TASK INSTRUCTIONS
Would you copy, word for word, each line from the one with "Task: Select the N722 road shield" to the end of the listing below, skipping all pictures?

DATA FOR THIS TASK
== Segment start ==

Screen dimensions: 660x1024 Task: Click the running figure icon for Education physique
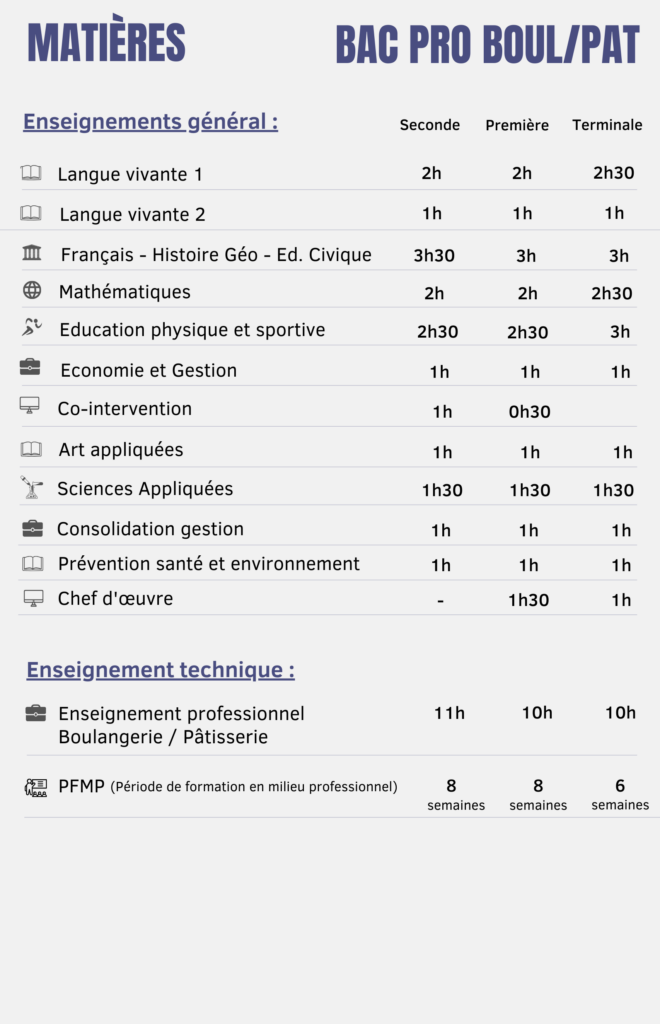(x=32, y=327)
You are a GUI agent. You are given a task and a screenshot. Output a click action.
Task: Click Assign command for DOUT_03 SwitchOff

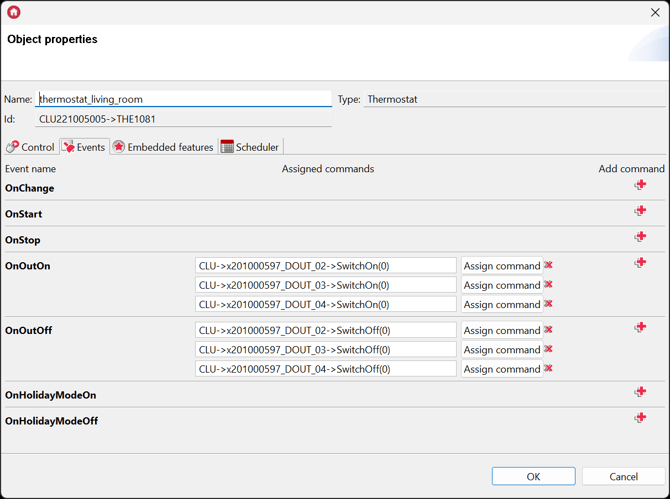pyautogui.click(x=501, y=350)
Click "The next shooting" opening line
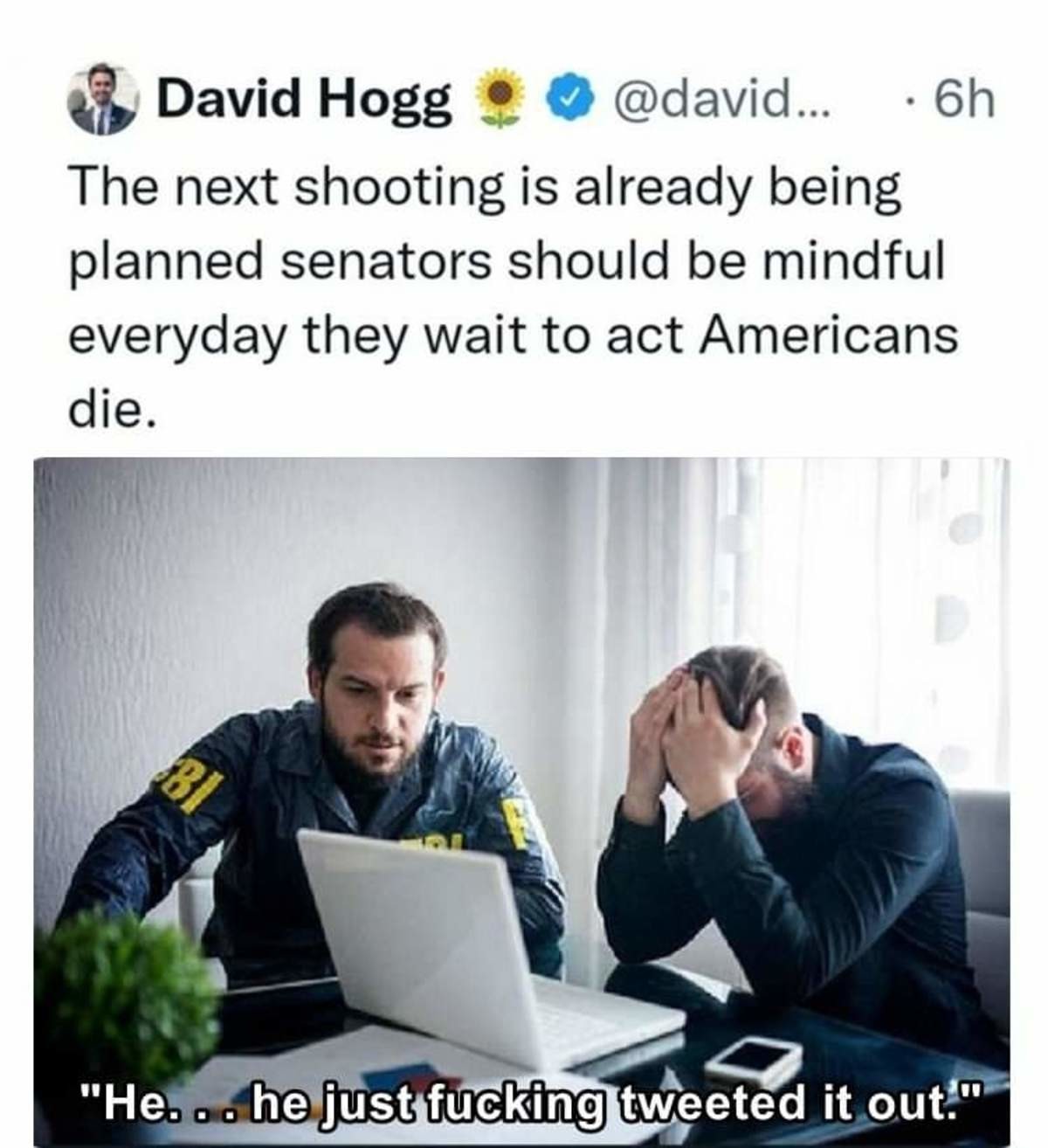 coord(286,188)
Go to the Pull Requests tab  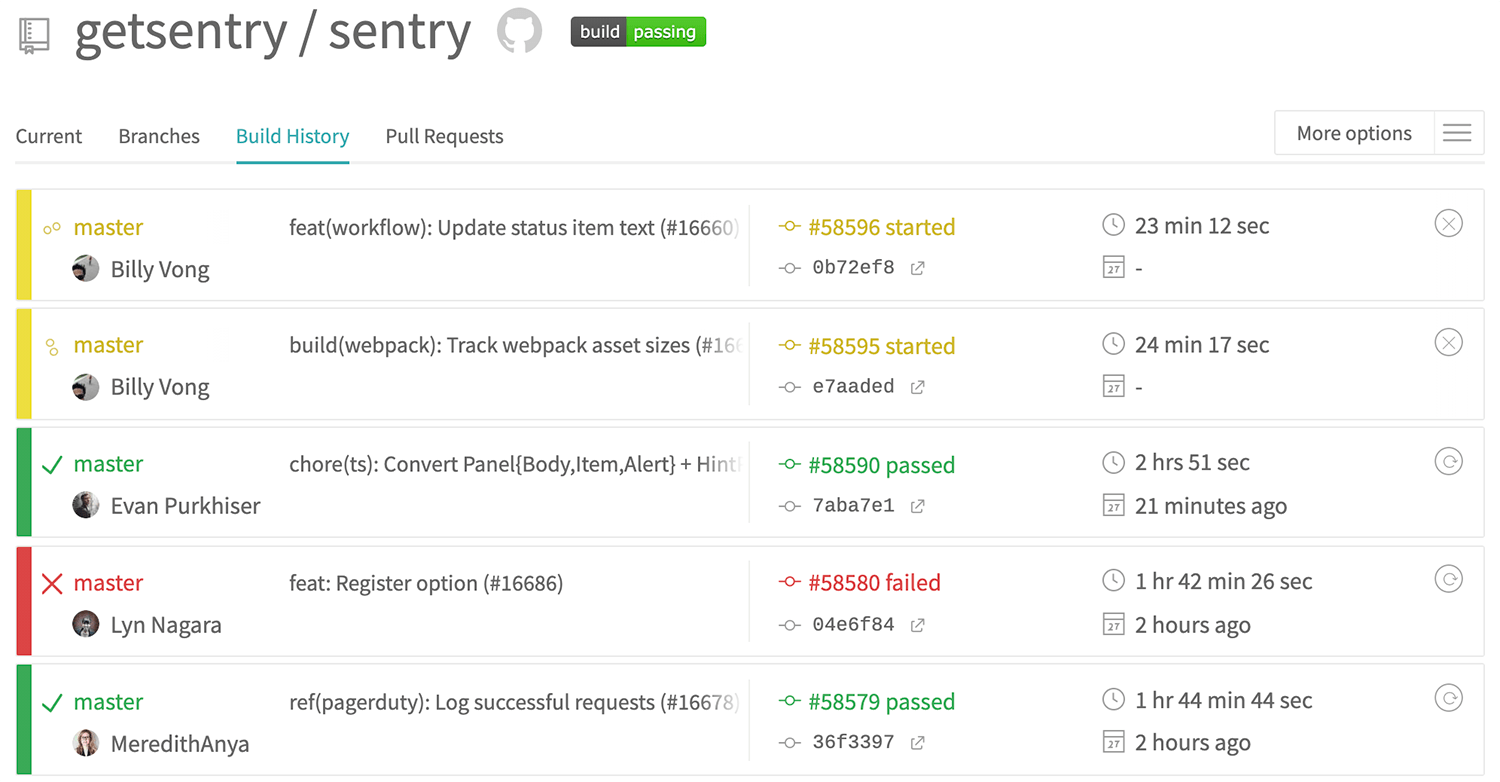point(444,136)
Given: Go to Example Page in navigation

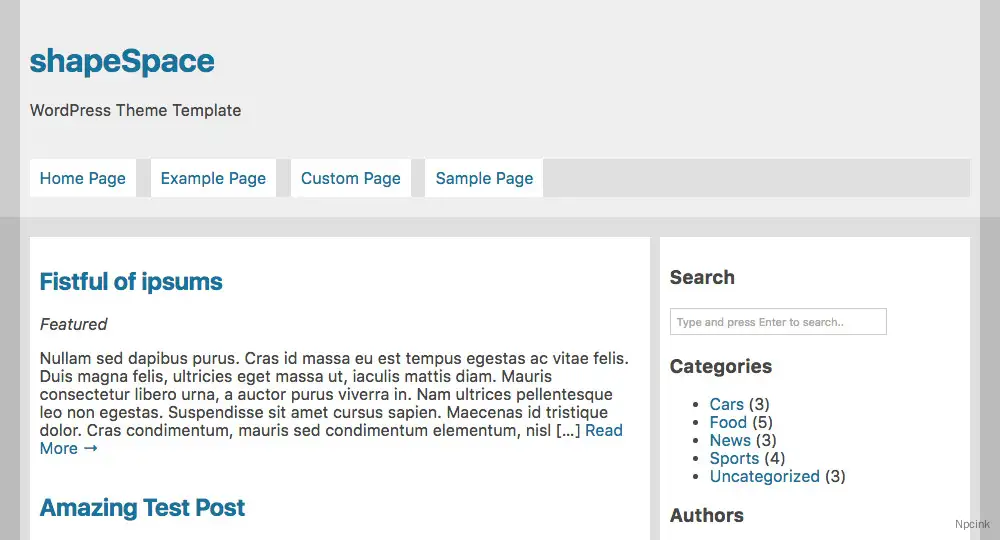Looking at the screenshot, I should point(213,178).
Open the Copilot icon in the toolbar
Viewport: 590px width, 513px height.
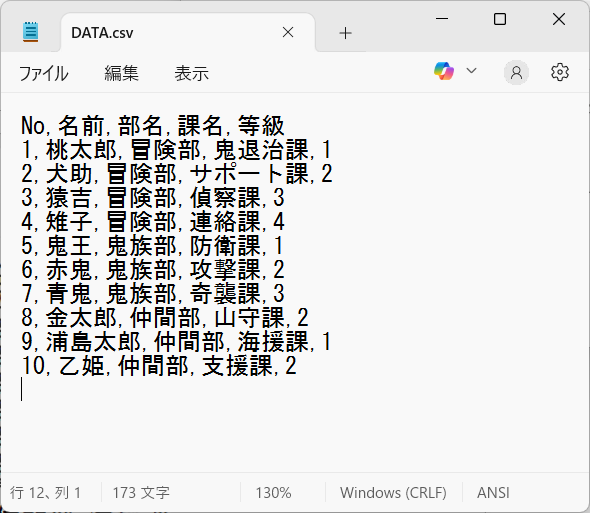point(444,71)
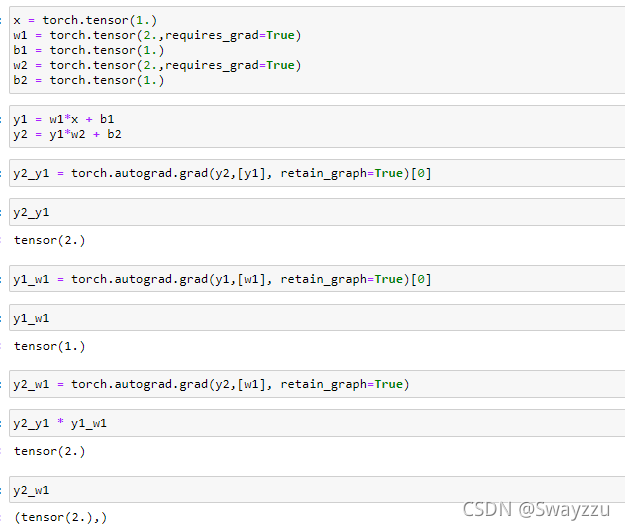Click the b1 = torch.tensor(1.) line
Screen dimensions: 625x530
click(88, 50)
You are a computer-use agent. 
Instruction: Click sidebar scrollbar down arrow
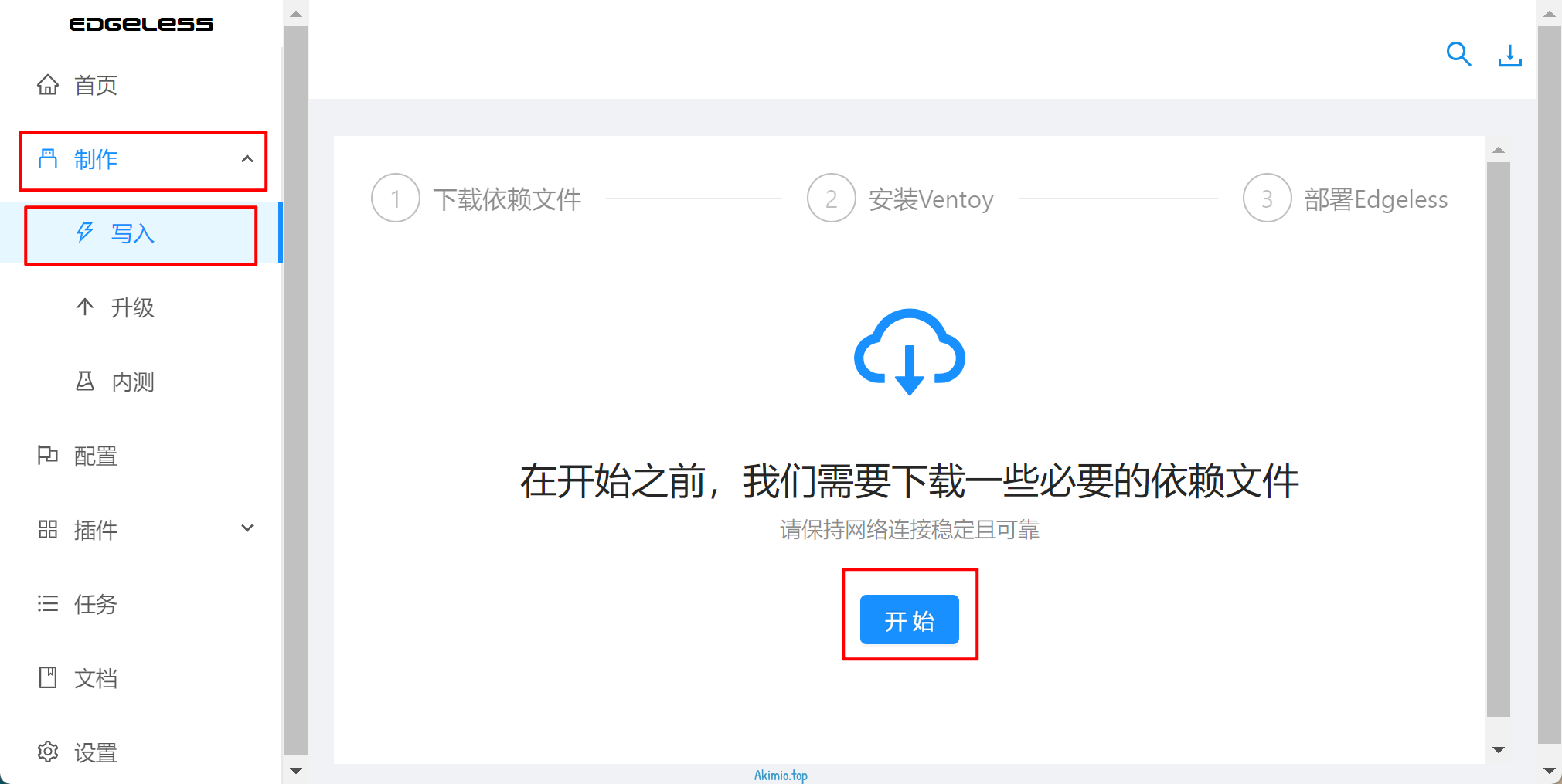tap(296, 770)
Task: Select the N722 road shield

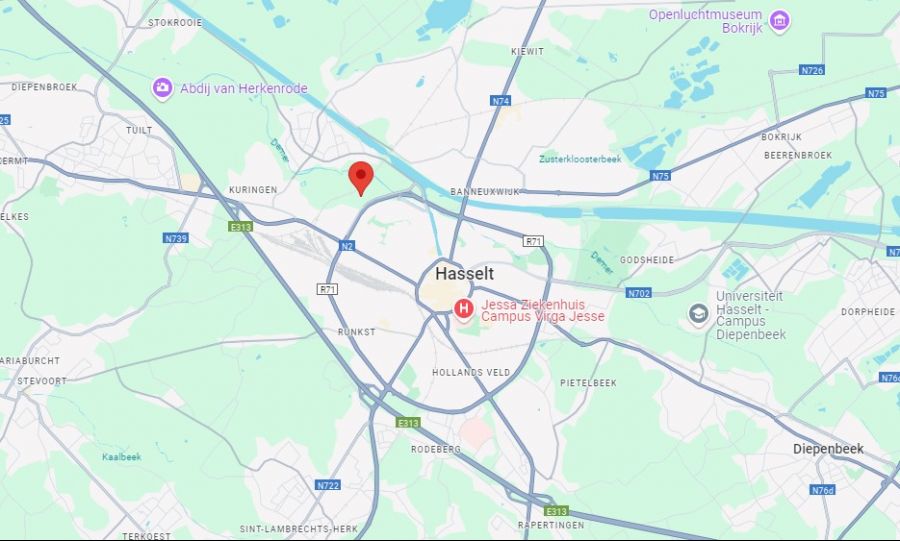Action: [x=328, y=485]
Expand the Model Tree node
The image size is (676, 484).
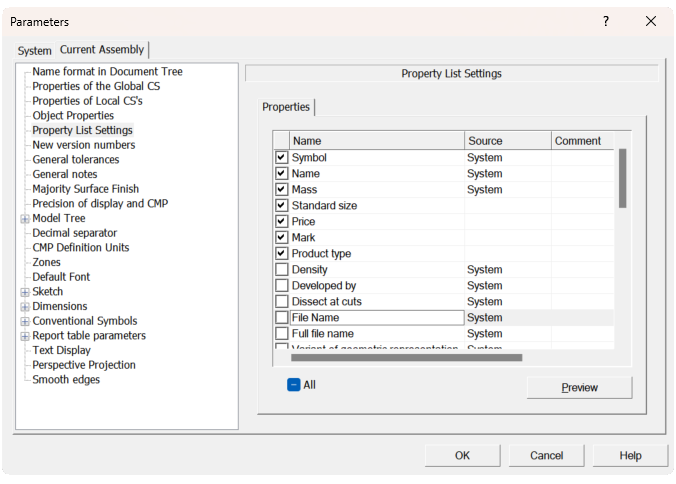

== Segment end ==

WRITTEN RESPONSE
Task: Select the N722 road shield

Action: [x=328, y=485]
Expand the Model Tree node
The image size is (676, 484).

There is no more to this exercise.